=== TEXT FOR ANALYSIS ===
----------------
Using single-cell RNA sequencing of peripheral blood mononuclear cells (PBMCs) from patients with ongoing or recovered COVID-19 infection, and healthy controls, this study found that genes involved in the type I interferon response and MAPK signalling are upregulated during an ongoing infection. Interestingly, COVID-19-recovered patients had significantly decreased MAPK-pathway gene expression compared to healthy controls which might reflect disease-specific health effects of COVID-19. The TCR and BCR repertoire was also sequenced at a single cell level. They found 2 highly expressed BCRs from 2 patients and 4 patients with closely related TCRs, suggesting COVID-19 specificity. Further work is needed to validate their specificity.

Research highlights

  1. PBMCs from COVID-19-infected patients upregulate the type I interferon response
  2. COVID-19-recovered patients have significantly decreased MAPK-pathway gene expression compared to healthy controls
  3. Closely related TCR clones were found in 4 patients, indicating these possibly recognize SARS-CoV-2.
  4. High frequency BCR clones were found in 2 patients, indicating these possibly recognize SARS-CoV-2.

Research Impact

No immediate impact for the clinic. They may have found SARS-CoV-2-reactive antibody clones but this has to be confirmed in functional experiments.
----------------
=== ACTIVITIES ===
a) In the COVID-19 study summary, how many patients had closely related TCR clones?
b) Continue the COVID-19 study summary from its last sentence.
The data after this point have no connection to the COVID-19 study summary.

=== DATASET SECTION ===
----------------
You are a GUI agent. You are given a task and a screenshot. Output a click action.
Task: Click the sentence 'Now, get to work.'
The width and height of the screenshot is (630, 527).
----------------
=== SOLVED PROBLEMS ===
a) Four patients.

b)
Single cell mRNA sequencing

Single cell TCR & BCR V(D)J sequencing

RT-PCR of mixed PBMC

Strengths and weaknesses of the paper


  • Single cell RNAseq as well as single cell TCR & BCR profiling of 10 Covid-19 patients was performed, which could be useful for further analysis once data is available
  • Potentially interesting effect of MAPK downregulation in patients recovered from COVID-19, needs further investigation


  • Data is not (yet) analysed nor interpreted to its full potential. The data is not yet publicly available.
  • Important QC parameters for the scRNAseq are not reported and figures are hardly readable, making it difficult to judge the rigour of data acquisition and analysis.
  • Statistical analysis was only used to compare patients vs. controls, not to compare e.g. severe to moderate patients.
  • The seq results were not appropriately confirmed by other methods, making it very difficult to translate findings to the clinic.
  • Some samples are skipped without obvious explanation (e.g. Fig.2E Compares pathways enriched in moderate patients (3-6) to healthy controls, but this excludes moderate patients 7,8,9, and there is no patient no.6 according to TS1)
  • 1 influenza A patient is not enough to conclude that there is meaningful difference between the response to COVID-19 and Influenza A.